Start of Given entries

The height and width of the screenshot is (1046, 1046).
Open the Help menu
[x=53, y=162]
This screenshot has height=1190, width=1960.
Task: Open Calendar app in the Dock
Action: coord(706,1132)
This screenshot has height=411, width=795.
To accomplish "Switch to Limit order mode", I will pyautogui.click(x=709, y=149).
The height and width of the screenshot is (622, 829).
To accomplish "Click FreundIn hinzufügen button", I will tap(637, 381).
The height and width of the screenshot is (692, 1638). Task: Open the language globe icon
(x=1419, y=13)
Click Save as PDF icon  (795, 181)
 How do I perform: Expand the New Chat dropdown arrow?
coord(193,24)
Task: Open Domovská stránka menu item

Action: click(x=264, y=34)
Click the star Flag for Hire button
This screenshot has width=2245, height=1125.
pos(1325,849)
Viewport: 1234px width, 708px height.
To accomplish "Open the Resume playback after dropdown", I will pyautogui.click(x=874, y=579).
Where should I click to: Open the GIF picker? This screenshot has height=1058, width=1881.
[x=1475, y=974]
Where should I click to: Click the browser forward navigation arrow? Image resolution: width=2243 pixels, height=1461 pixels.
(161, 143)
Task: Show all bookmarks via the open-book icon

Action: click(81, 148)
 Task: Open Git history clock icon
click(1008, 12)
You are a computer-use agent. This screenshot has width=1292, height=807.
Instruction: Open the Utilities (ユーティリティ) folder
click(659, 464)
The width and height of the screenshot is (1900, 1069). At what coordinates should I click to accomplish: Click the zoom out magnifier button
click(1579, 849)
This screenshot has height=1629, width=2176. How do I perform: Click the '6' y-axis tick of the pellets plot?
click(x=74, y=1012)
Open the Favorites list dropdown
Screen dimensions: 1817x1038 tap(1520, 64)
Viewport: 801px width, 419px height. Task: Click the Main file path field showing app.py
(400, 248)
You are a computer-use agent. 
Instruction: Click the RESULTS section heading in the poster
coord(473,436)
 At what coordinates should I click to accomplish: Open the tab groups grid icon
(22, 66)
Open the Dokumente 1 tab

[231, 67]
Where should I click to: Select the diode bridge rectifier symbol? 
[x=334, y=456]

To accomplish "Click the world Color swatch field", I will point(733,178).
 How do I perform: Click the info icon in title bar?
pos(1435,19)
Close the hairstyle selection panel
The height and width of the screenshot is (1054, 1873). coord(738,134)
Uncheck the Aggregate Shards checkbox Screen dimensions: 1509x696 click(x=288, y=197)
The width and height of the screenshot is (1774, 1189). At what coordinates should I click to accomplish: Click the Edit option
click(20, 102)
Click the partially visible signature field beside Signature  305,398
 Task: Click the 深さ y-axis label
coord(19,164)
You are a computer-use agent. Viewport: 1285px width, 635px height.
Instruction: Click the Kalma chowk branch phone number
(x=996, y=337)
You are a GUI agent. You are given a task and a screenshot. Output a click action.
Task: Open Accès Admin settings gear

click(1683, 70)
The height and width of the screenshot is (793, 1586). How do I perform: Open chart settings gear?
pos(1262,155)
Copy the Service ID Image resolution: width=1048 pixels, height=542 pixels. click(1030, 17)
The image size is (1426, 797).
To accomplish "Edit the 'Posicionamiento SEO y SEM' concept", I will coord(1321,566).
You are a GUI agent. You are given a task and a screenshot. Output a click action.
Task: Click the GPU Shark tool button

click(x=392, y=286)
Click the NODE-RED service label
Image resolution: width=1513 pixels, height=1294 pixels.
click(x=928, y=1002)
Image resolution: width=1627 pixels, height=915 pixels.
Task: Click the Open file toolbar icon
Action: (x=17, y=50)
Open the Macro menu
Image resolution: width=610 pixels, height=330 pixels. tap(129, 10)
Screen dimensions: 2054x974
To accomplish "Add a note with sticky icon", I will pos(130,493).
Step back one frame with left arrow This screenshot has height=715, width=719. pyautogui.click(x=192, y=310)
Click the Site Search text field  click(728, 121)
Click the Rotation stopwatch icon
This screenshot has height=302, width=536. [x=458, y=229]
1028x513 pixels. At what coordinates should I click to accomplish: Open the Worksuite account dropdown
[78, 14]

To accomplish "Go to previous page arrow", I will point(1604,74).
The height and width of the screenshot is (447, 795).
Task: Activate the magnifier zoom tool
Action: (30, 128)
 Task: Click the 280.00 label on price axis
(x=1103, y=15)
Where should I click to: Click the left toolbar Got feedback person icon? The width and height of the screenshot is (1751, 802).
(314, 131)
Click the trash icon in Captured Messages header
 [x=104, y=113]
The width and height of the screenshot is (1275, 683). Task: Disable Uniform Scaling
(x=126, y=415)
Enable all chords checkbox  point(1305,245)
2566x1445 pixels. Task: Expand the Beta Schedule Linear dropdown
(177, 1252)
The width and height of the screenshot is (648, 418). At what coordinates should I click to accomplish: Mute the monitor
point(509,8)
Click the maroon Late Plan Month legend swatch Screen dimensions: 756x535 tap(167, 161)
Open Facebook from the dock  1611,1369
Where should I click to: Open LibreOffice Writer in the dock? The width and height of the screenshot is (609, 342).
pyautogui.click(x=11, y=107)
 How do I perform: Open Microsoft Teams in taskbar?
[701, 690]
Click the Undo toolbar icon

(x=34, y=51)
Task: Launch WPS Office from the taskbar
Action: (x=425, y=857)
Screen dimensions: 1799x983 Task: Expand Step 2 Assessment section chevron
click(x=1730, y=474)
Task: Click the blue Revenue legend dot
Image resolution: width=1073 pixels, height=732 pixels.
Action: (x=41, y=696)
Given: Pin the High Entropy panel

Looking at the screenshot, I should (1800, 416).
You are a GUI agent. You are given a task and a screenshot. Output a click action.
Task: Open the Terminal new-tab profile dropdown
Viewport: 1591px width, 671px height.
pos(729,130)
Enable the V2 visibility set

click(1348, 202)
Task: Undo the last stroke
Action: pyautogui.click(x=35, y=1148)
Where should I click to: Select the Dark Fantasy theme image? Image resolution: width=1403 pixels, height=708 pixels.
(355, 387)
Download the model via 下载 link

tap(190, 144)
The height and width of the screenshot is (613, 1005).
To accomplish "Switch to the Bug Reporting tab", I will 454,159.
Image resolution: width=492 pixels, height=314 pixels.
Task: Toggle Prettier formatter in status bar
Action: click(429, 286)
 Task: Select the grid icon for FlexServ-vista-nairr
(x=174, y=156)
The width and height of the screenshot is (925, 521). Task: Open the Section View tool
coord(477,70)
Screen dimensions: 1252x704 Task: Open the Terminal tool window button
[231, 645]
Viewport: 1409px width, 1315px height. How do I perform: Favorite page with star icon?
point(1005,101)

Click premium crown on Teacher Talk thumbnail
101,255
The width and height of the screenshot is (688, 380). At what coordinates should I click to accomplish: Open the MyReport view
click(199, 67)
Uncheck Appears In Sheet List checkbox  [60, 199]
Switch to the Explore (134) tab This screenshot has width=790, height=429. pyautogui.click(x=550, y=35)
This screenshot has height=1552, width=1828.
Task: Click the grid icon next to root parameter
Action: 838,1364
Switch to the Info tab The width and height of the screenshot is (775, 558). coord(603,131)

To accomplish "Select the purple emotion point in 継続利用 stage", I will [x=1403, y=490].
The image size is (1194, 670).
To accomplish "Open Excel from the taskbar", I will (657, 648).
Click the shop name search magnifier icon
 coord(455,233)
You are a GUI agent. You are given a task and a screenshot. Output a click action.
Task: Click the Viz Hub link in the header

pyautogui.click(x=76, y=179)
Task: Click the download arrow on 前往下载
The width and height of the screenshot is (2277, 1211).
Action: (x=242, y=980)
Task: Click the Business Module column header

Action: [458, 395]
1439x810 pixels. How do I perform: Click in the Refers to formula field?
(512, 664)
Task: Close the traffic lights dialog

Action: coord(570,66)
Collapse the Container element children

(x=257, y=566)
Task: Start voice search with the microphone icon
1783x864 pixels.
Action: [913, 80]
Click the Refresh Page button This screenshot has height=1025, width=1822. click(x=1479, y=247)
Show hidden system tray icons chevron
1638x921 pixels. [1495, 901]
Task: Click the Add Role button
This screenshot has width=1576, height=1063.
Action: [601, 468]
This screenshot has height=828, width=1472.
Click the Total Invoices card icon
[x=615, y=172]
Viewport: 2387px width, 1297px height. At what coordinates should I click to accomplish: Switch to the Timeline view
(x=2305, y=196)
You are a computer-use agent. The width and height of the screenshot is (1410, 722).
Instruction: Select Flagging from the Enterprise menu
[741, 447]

End of Given entries

* Assignment:
Say the number of lines in the records above that include the string "Uncheck", and no more.

* Your solution:
2